How to Master the Art of Focus and Decision-making

Time-Management is not only something for managers and leaders. It is a topic that everyone can benefit from, especially if we want to get ahead and make a difference in our lives: "Where should I spend my time on? What is important?"
Everyone also has questions such as, "How can I spend my time in the best way possible? How can I get the most out of it?"

It is the the art of focus and decision-making combined with effective productivity.

Overall, it boils down to the the art of focus and decision-making combined with effective productivity.

I had a bad habit of wanting to please everyone and having a hard time saying "No". So what happens is that the last person to hand you a “priority” gets bumped to the top of your to do list. However I have found that if you don’t set your own priorities, you will be tossed like a bottle on the sea. 

Stephen Covey, author of The Seven Habits of Highly Effective People and First Things First popularized the concept of a Time Management Matrix. This book has been one of the cornerstones in personal development and success strategies.  

The Matrix helps me focus on the most important tasks by letting me classify them as important vs. unimportant and urgent vs. non-urgent.

First define: 

What is urgent? Urgent are all tasks determined by external pressures and requirements that need your immediate attention. But are they important or not important?
What is important? Important are the tasks that are in harmony with our goals and our life-balance. In essence, what is important are tasks that contribute the very most to your long term future. 

In the process of managing your time, separate and list the urgent from the important. 

You will have a lot that fall in the category of urgent but not important, and these type of activities take place during the work day and are easily confused with "real work" because no matter how many urgent but unimportant tasks you engage in, you contribute nothing to your work or your company.

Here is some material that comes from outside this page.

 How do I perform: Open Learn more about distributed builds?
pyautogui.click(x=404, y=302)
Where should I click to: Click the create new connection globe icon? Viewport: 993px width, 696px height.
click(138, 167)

Other activities such as reading the newspaper at work or taking a long lunch are neither urgent nor important. Be aware that spending too much time on these activities can be harmful to your career because they consume your valuable time which could otherwise be invested towards getting results for which you are paid and upon which your future depends!

For those who are not familiar with it, here’s a picture and a brief overview.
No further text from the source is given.